THERE’S some good news in the Daily Mirror about Britain’s butterflies.

The newspaper reports on monitoring carried out by thousands of volunteers which shows that thanks to a summer heatwave, more than two thirds of species were up compared to 2017, reversing declines.

Two of the rarest species, the large blue and the black hairstreak recorded their best year since monitoring began in 1976 and the Duke of Burgundy rose 65%.

However the heat did not suit some grassland species with Gatekeepers, small skippers and Essex skippers down in numbers and Red admirals, a garden favourite for Brits, went down 75%.

Professor Tom Brereton, from Butterfly Conservation, said: “2018 brought relief following five below average years.

“But there were not as many as we might have expected given the fabulous weather and 2018 ranked barely better than average.

“Two thirds show negative trends long term, highlighting the challenge we face.”

The highest French decoration has been awarded to a former teenage switchboard operator at the communications headquarters for the D-Day landings during the Second World War, says The Independent.

The article informs us that Marie Scott was 17 years old when she was involved in listening to and collating messages for Operation Overlord at Fort Southwick, Portsmouth.

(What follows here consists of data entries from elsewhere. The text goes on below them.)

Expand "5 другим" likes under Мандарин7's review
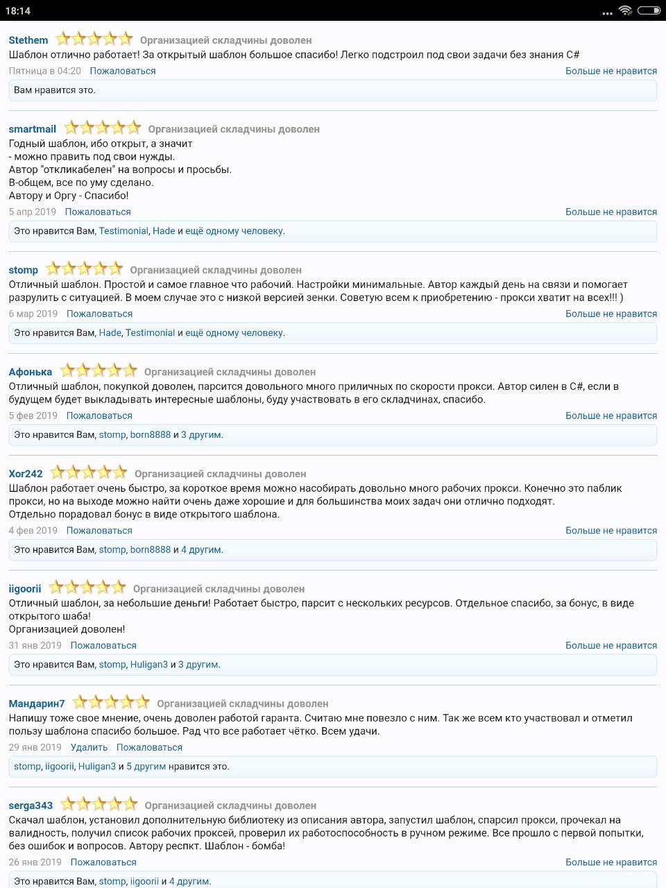[x=146, y=767]
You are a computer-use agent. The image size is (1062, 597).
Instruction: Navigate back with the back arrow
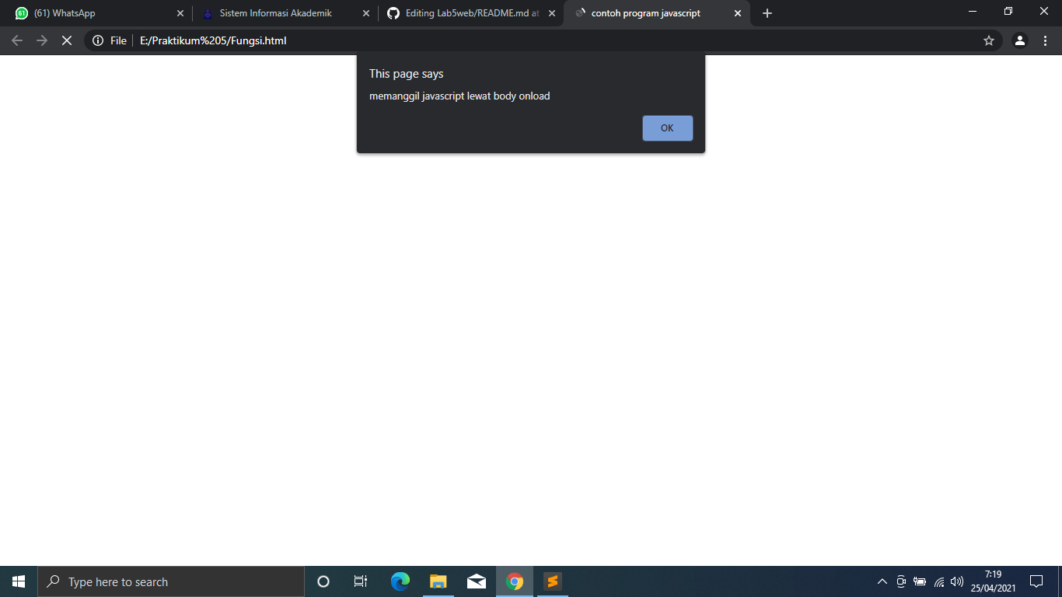coord(16,40)
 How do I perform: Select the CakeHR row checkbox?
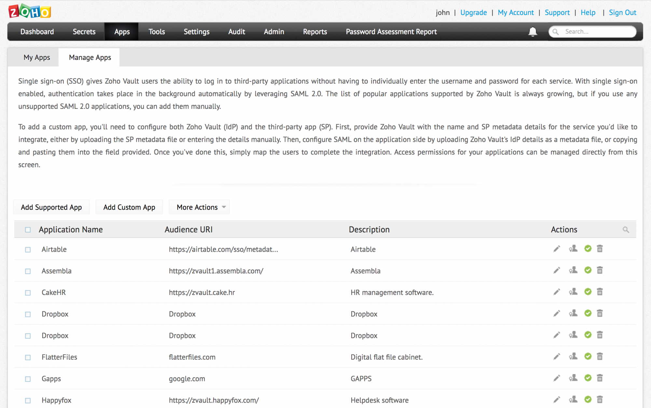click(x=28, y=293)
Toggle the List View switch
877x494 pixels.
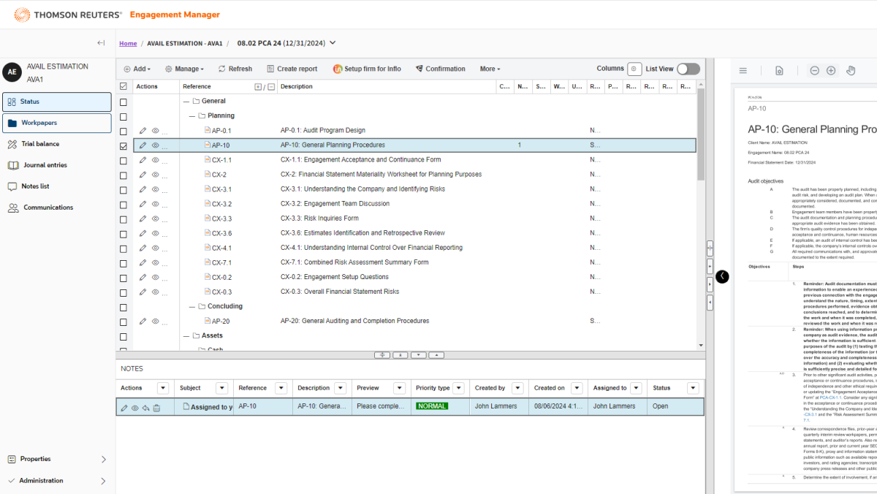point(688,69)
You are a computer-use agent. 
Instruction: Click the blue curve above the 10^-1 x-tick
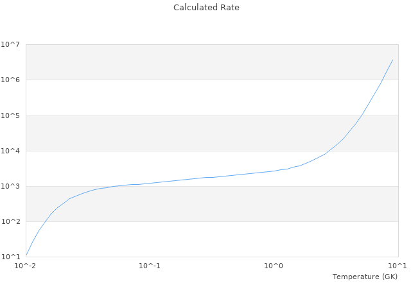point(150,184)
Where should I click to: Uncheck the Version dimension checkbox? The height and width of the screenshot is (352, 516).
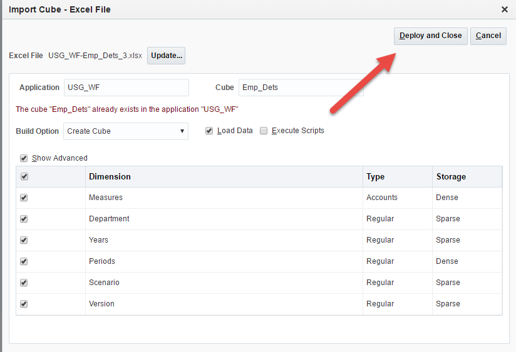(x=24, y=304)
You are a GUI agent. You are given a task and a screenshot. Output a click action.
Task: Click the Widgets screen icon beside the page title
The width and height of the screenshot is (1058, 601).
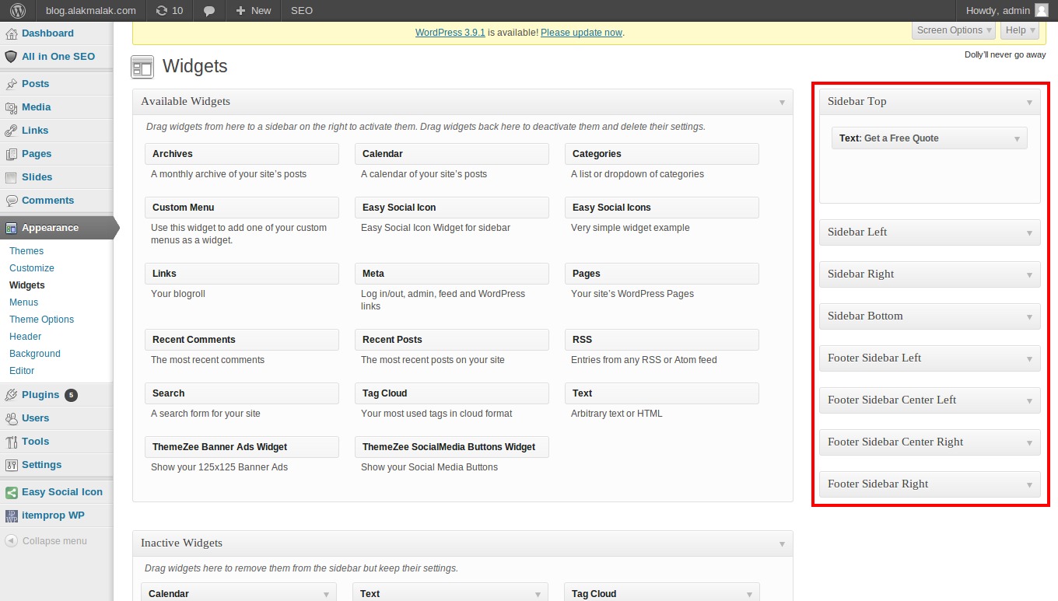[142, 67]
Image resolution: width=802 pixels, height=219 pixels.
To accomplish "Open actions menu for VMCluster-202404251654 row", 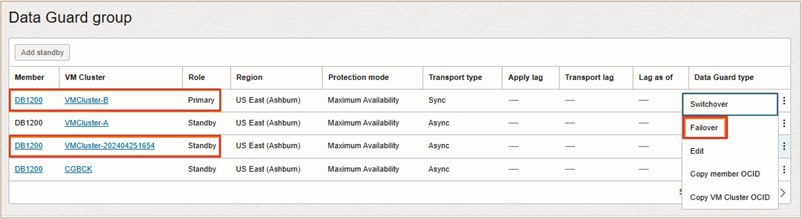I will click(784, 146).
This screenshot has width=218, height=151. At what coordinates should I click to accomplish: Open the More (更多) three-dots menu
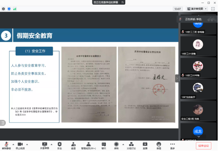tap(173, 146)
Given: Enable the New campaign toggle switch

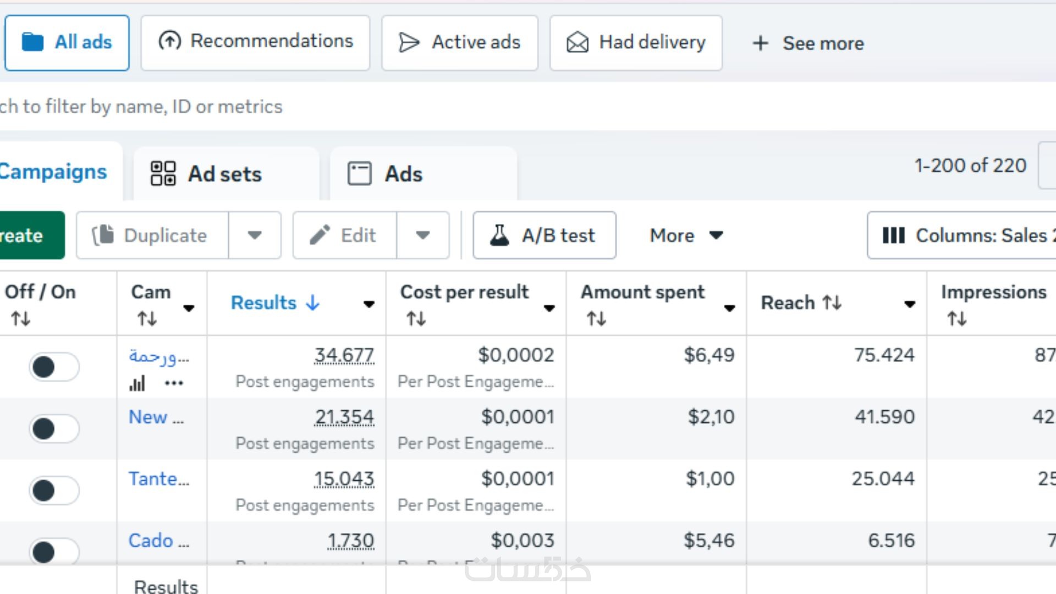Looking at the screenshot, I should pyautogui.click(x=54, y=428).
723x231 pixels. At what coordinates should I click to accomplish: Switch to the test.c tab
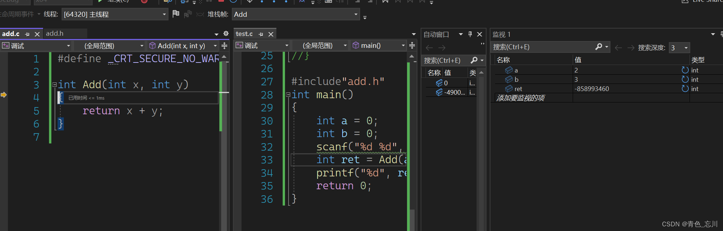coord(244,34)
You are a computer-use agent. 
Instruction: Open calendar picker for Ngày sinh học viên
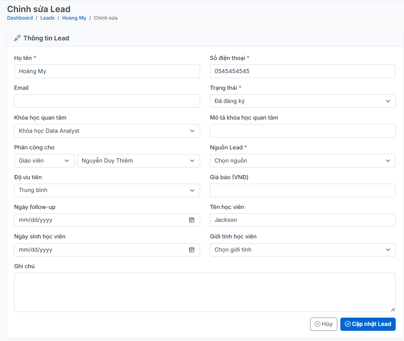pyautogui.click(x=191, y=250)
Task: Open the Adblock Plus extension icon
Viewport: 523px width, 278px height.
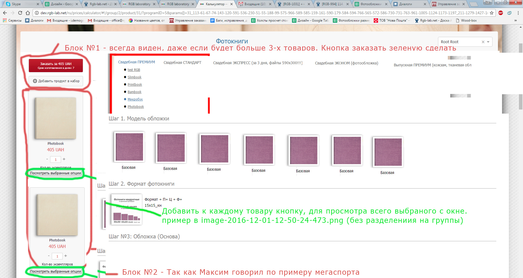Action: 501,13
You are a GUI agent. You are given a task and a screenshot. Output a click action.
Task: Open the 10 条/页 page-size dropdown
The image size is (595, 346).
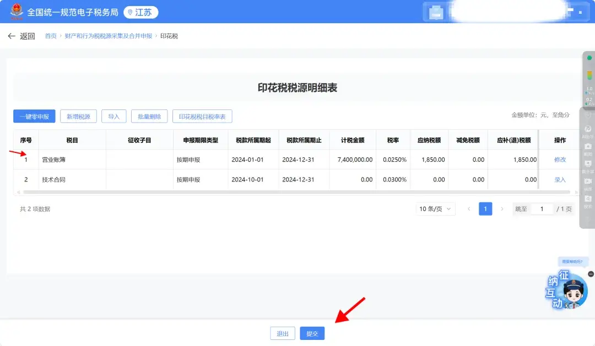pos(434,208)
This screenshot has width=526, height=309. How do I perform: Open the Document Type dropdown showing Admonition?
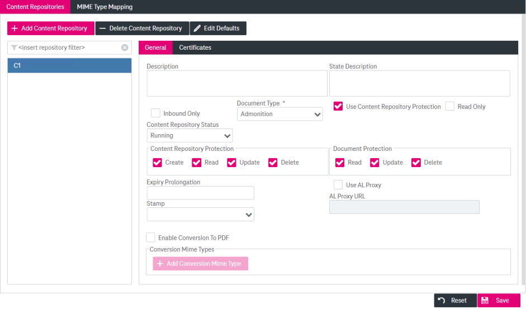(x=279, y=114)
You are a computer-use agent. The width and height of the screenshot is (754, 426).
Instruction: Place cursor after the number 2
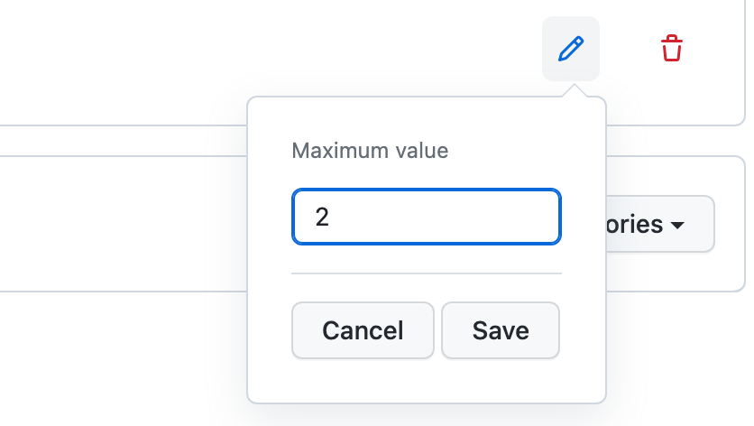330,217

Now as part of the 75th anniversary of D-Day this summer. 92 year old Marie, from New Malden, south-west London, is being presented with the Legion d’honneur.

She will travel to Normandy with a group of 30 other Second World War veteran and be officially presented with the award by a French general at the Memorial Pegasus Museum in Normandy on June 5.

What a wasteful lot we are. According to latest research, Britons throw away 720 million eggs a year – three times more than in 2008and at a cost of £139m

The Guardian says that the waste is blamed on overcautious consumers relying on best-before dates to decide if eggs are fresh enough to eat.

Figures from the company behind the food waste app Too Good To Go, revealed that UK households binned 720m eggs last year, compared with 241m in 2008.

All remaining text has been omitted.